Afkortingen Afkortingen worden als volgt weergegeven: •
Tussen de afgekorte delen van een afkorting wordt een punt geplaatst, dus: a.u.b., m.a.w. Probeer overigens zo min mogelijk afkortingen te gebruiken. Schrijf ‘gewone’ woorden als in plaats van, namelijk, bijvoorbeeld, ten aanzien van, et cetera voluit.
•
Afgekorte namen van instanties, instellingen, bedrijven en partijen worden met hoofdletters zonder punt geschreven. Dus: EEG, ANWB, NS, NOVIB, VVD.
•
Wanneer een naam van een minder bekende instelling of bedrijf regelmatig in de tekst voorkomt, kan deze ook afgekort worden. Zie voor de juiste schrijfwijze (hoofdletters of niet, wel of geen punten) van alle afkortingen (maten, gewichten en organisaties) de lijsten aan het begin van elke nieuwe letter in het woordenboek.
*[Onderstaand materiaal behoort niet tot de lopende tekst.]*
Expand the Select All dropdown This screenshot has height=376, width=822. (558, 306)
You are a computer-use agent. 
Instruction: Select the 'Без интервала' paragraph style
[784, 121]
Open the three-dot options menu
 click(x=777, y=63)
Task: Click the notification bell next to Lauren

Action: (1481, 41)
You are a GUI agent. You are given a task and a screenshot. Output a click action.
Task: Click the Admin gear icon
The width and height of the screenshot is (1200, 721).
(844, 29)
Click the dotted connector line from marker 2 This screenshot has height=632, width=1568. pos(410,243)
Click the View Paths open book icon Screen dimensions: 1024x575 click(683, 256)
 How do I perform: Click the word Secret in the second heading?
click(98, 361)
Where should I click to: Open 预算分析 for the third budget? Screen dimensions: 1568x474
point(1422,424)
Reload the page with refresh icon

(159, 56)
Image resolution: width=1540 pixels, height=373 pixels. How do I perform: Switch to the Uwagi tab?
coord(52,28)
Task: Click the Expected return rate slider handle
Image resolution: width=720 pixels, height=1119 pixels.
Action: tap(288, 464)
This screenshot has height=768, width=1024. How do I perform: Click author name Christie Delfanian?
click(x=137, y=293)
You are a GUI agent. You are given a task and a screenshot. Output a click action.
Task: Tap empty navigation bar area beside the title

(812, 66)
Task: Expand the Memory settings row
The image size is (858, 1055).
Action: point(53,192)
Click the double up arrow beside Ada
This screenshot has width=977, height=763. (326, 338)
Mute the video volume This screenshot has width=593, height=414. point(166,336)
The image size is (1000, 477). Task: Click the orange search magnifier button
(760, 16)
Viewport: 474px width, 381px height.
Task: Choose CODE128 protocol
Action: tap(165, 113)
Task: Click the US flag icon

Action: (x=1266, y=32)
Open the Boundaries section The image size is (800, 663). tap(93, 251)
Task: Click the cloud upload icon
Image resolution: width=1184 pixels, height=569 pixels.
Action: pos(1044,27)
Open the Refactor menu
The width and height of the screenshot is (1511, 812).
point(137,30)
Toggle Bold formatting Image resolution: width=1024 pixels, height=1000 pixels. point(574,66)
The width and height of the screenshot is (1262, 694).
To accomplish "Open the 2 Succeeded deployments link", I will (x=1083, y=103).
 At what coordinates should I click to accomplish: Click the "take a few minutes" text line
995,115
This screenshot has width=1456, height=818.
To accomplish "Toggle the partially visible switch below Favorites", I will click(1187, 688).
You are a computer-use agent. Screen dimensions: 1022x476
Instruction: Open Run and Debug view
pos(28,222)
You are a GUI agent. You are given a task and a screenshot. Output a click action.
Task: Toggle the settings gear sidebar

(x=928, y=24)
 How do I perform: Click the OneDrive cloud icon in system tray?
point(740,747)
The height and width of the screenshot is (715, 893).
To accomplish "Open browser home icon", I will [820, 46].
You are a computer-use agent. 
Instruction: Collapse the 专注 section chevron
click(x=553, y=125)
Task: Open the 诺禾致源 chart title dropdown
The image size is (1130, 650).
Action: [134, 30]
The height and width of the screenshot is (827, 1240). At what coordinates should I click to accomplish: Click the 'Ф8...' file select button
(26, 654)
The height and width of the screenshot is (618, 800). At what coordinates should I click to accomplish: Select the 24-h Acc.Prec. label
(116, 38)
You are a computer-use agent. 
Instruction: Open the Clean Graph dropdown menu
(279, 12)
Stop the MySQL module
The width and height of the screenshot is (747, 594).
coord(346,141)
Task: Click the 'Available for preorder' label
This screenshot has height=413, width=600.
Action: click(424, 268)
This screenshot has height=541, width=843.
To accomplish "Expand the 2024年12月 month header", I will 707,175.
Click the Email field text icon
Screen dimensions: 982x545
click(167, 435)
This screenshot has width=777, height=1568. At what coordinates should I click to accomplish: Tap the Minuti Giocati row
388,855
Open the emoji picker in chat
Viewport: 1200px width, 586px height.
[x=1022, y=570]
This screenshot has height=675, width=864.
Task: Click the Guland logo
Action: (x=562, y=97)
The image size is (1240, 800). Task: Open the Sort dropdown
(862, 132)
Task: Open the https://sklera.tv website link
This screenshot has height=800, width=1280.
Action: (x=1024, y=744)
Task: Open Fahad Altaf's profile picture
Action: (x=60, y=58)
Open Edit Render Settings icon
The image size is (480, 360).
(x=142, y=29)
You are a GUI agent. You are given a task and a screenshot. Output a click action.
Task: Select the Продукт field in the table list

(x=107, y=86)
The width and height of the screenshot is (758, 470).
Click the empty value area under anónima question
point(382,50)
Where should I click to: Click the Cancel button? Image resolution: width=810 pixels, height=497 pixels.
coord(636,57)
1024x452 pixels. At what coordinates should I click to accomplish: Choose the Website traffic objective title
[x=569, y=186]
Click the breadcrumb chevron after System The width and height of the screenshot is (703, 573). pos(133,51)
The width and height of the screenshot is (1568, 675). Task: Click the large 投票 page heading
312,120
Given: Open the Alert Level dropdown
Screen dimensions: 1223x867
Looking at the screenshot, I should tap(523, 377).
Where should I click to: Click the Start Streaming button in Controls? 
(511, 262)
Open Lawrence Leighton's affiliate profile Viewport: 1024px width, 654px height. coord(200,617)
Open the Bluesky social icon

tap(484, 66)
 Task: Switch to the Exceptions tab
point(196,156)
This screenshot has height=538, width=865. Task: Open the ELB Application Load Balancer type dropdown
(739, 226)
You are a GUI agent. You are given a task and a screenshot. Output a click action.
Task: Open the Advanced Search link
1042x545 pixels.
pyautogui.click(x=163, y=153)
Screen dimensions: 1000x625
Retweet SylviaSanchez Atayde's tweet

Wanneer de laatste letter van het woord ook in de afkorting als zodanig functioneert, wordt er geen punt gebruikt. Dus: nr, maar wel: mevr. Om het extra lastig te maken geldt deze regel niet voor maten en titels, dus: mm, cm en: drs., ing. et cetera. Literatuurlijst: Renkema, J. Schrijfwijzer. Vierde herziene druk. ’s-Gravenhage: Sdu, 2005.